OGH 13Os13/24x

OGH13Os13/24x24.4.2024

Der Oberste Gerichtshof hat am 24. April 2024 durch den Senatspräsidenten des Obersten Gerichtshofs Prof. Dr. Lässig als Vorsitzenden sowie die Hofrätin des Obersten Gerichtshofs Mag. Michel, den Hofrat des Obersten Gerichtshofs Dr. Oberressl und die Hofrätinnen des Obersten Gerichtshofs Dr. Brenner und Dr. Setz‑Hummel LL.M. in Gegenwart des Schriftführers Richteramtsanwärter Mag. Flickinger in der Strafsache gegen * B* wegen des Verbrechens des Suchtgifthandels nach § 28a Abs 1 fünfter Fall und Abs 4 Z 3 SMG und weiterer strafbarer Handlungen über die Nichtigkeitsbeschwerde und die Berufung des Angeklagten sowie die Berufung der Staatsanwaltschaft gegen das Urteil des Landesgerichts für Strafsachen Graz als Schöffengericht vom 27. September 2023, GZ 9 Hv 78/23a‑55, nach Anhörung der Generalprokuratur in nichtöffentlicher Sitzung den

Beschluss

gefasst:

European Case Law Identifier: ECLI:AT:OGH0002:2024:0130OS00013.24X.0424.000

Rechtsgebiet: Strafrecht

Fachgebiet: Suchtgiftdelikte

 

Spruch:

Die Nichtigkeitsbeschwerde wird zurückgewiesen.

Zur Entscheidung über die Berufungen werden die Akten dem Oberlandesgericht Graz zugeleitet.

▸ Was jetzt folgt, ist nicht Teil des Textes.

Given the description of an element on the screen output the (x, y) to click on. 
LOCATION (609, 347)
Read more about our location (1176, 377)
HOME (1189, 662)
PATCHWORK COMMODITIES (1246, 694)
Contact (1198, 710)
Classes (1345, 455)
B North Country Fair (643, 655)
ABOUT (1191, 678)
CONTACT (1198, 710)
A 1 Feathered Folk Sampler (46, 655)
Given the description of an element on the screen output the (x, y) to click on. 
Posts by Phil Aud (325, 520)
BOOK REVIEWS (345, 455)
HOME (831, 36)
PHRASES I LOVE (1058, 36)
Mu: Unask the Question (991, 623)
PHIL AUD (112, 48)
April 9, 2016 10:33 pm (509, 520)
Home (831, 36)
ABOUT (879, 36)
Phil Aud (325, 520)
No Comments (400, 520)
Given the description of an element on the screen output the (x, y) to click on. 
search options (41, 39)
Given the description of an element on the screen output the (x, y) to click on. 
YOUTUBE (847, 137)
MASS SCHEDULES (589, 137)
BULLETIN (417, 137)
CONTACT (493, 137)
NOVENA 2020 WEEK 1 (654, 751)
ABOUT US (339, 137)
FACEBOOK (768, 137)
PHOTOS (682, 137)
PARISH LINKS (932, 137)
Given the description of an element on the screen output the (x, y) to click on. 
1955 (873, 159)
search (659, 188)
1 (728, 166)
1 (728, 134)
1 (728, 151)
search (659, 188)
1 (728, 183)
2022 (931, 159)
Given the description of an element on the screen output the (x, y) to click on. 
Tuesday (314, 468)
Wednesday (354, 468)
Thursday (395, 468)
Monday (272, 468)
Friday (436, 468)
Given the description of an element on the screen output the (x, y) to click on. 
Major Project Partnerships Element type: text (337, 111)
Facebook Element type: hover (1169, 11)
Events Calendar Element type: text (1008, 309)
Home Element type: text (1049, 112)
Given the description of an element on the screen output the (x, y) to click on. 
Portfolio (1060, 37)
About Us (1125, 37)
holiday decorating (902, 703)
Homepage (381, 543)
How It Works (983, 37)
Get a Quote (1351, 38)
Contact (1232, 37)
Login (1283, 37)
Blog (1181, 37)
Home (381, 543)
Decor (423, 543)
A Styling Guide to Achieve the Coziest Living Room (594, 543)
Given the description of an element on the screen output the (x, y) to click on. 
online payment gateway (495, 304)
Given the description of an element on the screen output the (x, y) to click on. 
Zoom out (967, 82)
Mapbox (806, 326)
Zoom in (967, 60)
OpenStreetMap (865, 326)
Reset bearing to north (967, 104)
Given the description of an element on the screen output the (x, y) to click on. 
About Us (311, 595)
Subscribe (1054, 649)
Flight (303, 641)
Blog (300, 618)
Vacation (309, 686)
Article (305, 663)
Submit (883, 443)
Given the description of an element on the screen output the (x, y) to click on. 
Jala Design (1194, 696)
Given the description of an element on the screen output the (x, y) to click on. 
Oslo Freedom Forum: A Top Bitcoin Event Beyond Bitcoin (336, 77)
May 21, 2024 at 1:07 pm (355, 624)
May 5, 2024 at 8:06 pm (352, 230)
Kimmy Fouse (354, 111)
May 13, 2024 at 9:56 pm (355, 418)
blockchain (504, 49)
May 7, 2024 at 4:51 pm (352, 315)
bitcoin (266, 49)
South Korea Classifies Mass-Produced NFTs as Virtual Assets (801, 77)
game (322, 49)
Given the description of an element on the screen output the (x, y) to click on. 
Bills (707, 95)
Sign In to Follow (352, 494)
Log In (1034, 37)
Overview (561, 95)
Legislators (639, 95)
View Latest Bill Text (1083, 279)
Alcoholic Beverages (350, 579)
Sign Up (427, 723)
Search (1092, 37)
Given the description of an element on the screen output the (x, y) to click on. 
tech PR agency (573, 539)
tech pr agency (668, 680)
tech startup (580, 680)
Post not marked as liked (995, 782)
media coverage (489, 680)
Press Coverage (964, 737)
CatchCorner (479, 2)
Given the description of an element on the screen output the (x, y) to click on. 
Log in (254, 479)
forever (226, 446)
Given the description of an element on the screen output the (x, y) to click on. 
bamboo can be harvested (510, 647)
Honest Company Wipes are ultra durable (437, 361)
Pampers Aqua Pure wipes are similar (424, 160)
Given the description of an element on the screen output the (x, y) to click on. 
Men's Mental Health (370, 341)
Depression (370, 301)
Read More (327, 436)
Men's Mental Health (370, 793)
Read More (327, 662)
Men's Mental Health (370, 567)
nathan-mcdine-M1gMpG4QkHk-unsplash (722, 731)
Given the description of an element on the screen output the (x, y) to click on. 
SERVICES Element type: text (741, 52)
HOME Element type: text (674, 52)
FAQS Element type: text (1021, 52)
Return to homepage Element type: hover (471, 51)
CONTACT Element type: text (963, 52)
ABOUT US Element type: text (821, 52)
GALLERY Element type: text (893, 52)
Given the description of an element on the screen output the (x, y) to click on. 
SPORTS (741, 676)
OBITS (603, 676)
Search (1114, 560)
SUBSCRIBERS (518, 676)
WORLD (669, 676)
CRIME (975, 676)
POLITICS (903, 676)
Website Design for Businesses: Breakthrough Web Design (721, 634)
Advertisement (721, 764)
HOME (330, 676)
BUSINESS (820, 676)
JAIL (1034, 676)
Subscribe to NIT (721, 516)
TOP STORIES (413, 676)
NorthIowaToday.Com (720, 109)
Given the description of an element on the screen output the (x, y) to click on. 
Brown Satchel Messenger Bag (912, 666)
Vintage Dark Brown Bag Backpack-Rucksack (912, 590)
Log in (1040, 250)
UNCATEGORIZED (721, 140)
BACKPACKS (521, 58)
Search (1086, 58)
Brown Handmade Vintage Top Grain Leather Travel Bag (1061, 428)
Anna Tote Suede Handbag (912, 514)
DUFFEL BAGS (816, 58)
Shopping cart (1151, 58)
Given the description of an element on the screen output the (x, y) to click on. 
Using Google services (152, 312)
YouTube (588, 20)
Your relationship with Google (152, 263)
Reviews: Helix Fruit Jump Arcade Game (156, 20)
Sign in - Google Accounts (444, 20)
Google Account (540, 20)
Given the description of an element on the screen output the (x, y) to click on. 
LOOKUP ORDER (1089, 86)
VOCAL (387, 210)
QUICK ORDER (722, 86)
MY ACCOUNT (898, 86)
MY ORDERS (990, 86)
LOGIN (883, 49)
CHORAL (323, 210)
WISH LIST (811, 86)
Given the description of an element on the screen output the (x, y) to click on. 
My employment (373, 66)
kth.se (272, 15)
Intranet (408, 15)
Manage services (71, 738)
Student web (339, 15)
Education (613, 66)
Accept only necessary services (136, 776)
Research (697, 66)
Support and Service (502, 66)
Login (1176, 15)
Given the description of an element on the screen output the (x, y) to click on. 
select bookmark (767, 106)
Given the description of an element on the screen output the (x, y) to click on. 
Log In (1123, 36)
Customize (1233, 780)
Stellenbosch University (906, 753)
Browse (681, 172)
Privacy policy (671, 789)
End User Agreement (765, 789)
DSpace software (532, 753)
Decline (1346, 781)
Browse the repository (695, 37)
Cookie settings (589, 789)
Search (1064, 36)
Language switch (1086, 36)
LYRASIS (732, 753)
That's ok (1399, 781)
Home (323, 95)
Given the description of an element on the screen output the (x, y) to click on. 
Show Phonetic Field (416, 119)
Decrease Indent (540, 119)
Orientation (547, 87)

Dem Angeklagten fallen auch die Kosten des bisherigen Rechtsmittelverfahrens zur Last.

 

Gründe:

[1] Mit dem angefochtenen Urteil wurde * B* des Verbrechens des Suchtgifthandels nach § 28a Abs 1 fünfter Fall und Abs 4 Z 3 SMG (1), jeweils eines Vergehens der Vorbereitung von Suchtgifthandel nach § 28 Abs 1 zweiter Fall SMG (2), der fortgesetzten Gewaltausübung nach § 107b Abs 1 StGB (3) und der Körperverletzung nach § 83 Abs 1 StGB (5) sowie mehrerer Vergehen der Nötigung nach § 105 Abs 1 StGB (4) schuldig erkannt.

Rechtliche Beurteilung

[2] Dagegen richtet sich die auf § 281 Abs 1 Z 4 und 5 StPO gestützte Nichtigkeitsbeschwerde des Angeklagten.

Zur Rechtzeitigkeit:

[3] Entgegen der Stellungnahme der Generalprokuratur erweist sich die Ausführung der – rechtzeitig angemeldeten (ON 49) – Nichtigkeitsbeschwerde als ebenfalls rechtzeitig. Wurde sie doch am 2. Jänner 2024, somit binnen vier Wochen (§ 285 Abs 1 StPO) nach der mit Wirksamkeit (§ 89d Abs 2 GOG) vom 6. Dezember 2023 erfolgten Zustellung einer Urteilsausfertigung an den Verfahrenshilfeverteidiger (von einer Substitutin [ON 58] desselben) eingebracht (ON 59).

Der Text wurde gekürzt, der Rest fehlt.